Il est clair que les poèmes ont été écrits à partir des photos. Elles sont au nombre de huit, en noir et blanc. Six d’entre elles présentent une femme sur une passerelle de bois, et les deux dernières sont des paysages. Les titres de Giovannoni renvoient au monde de la photo : « première vue », « (Pause) », « Prise »… Et l’on retrouve ce vocabulaire à l’intérieur des poèmes : « Appuie. / Déclenche. Fine couche sensible. », « Nom. Numéro de pellicule. », « Et flou autour… ». Mais tout autant, on pourrait dire que le poème est autonome puisque l’éditeur intègre dans le livre un CD audio des poèmes lus par leur auteur.

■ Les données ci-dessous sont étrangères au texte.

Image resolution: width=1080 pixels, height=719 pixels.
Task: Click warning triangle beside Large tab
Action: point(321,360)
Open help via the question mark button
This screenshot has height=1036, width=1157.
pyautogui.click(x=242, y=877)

Le texte peut donc tenir sur sa seule force expressive ; il n’est pas purement illustratif.
On retrouve cette tension entre écart et proximité dans les poèmes. Certaines séquences renvoient directement à la photo : « Passerelle. Oui passerelle. Avec jeune fille. / Ponton ou jetée. / Devant. S’en va. » Parfois, on peut même sembler proche de notes descriptives : « Brume. / Peut-être matin. // Suppose. Cache-col. / Sac à dos. Sur flanc droit. // Pois blanche. Partout. / Arbres asphyxiés. // Jeune fille. Tête noire. / Repousse. »

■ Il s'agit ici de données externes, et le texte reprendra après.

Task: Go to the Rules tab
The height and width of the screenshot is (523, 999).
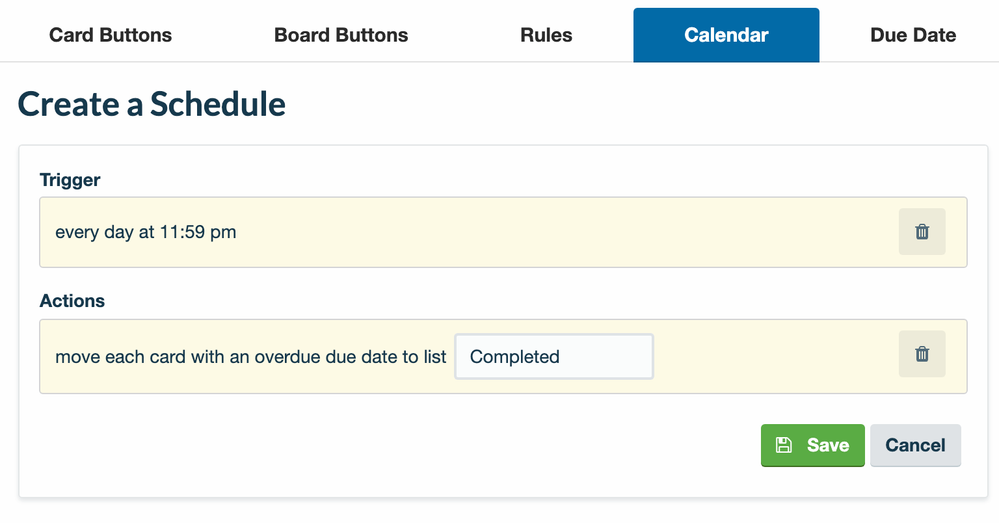Action: (546, 35)
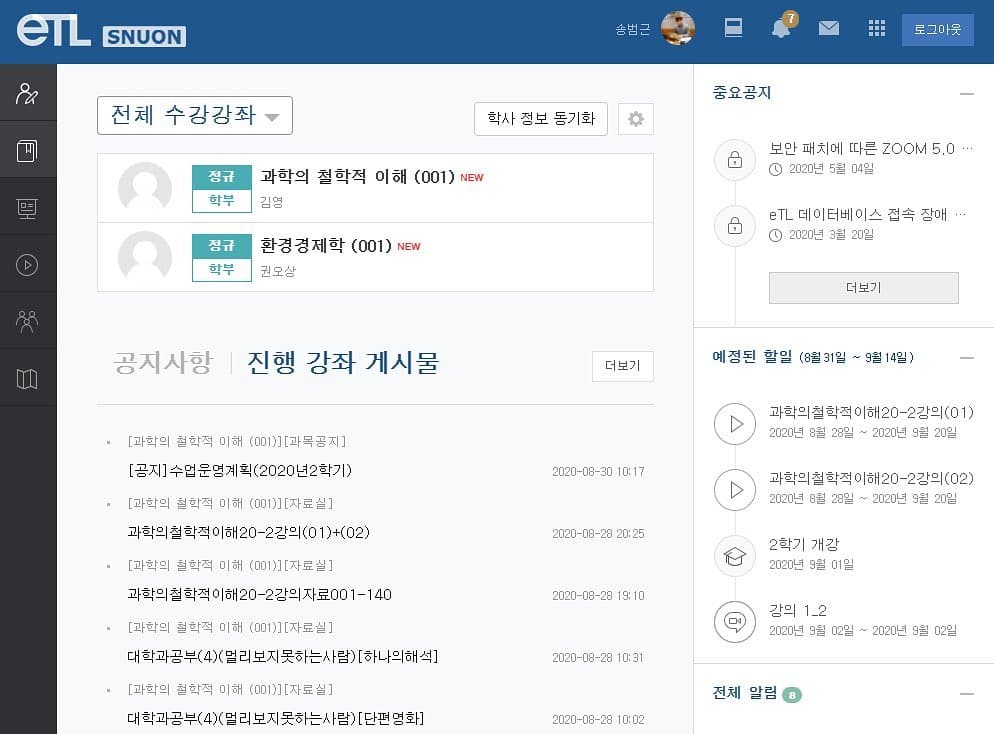Screen dimensions: 994x734
Task: Open the map icon in sidebar
Action: [28, 378]
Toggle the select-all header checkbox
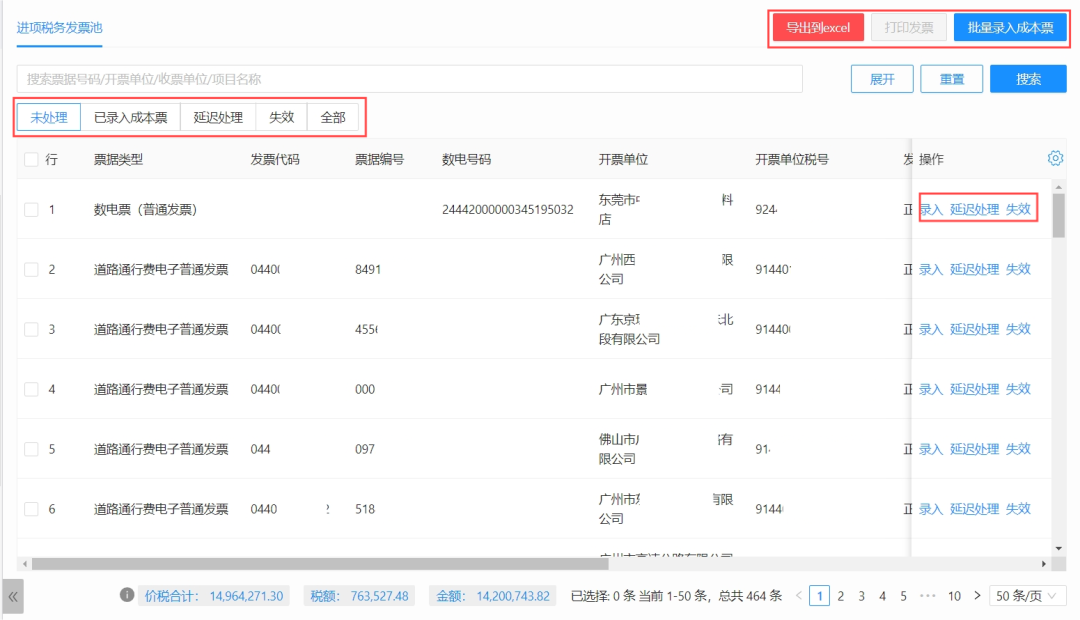 click(31, 159)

Mais tout autant que ce désir de prendre appui sur les photos de Trivier, il y a écart de la rêverie, ajout imaginaire à ce que voit l’œil en noir et blanc : « Visage. Son visage. / De profil. / Sur fond lacté. / Gagne / Rose aux joues. Imaginé. », ou bien « Cheveux. Visibles. / Blonds sûrement. / Sous passe-montagne. / Immobiles. Sans vent. » Au-delà encore, à partir de ces photos où la femme apparaît puis disparaît, le poète ébauche une sorte de drame possible : « Veux / Secours. // Course sur la passerelle. / Noir derrière. // Non pas ça… // Ne plus se pencher / Non. Jamais plus. »
L’écriture dense, serrée sur elle-même, est propice à cette ouverture de la lecture de l’image, tout comme le flou de Trivier. Formellement, chaque page est constituée de courtes séquences en vers libres, constitués de phrases très brèves, souvent seulement un mot. Au-delà de cette constriction, mais allant dans le même sens de l’ouverture interprétative, on a l’usage fréquent de l’ellipse et du suspens : « Ai perdu… », « A moins que / (…) », « Entré. Plié. Inversé. / (…) », « Ne sait (…) », « Perdue droite… », « Et… », « Papier. Ne peux… »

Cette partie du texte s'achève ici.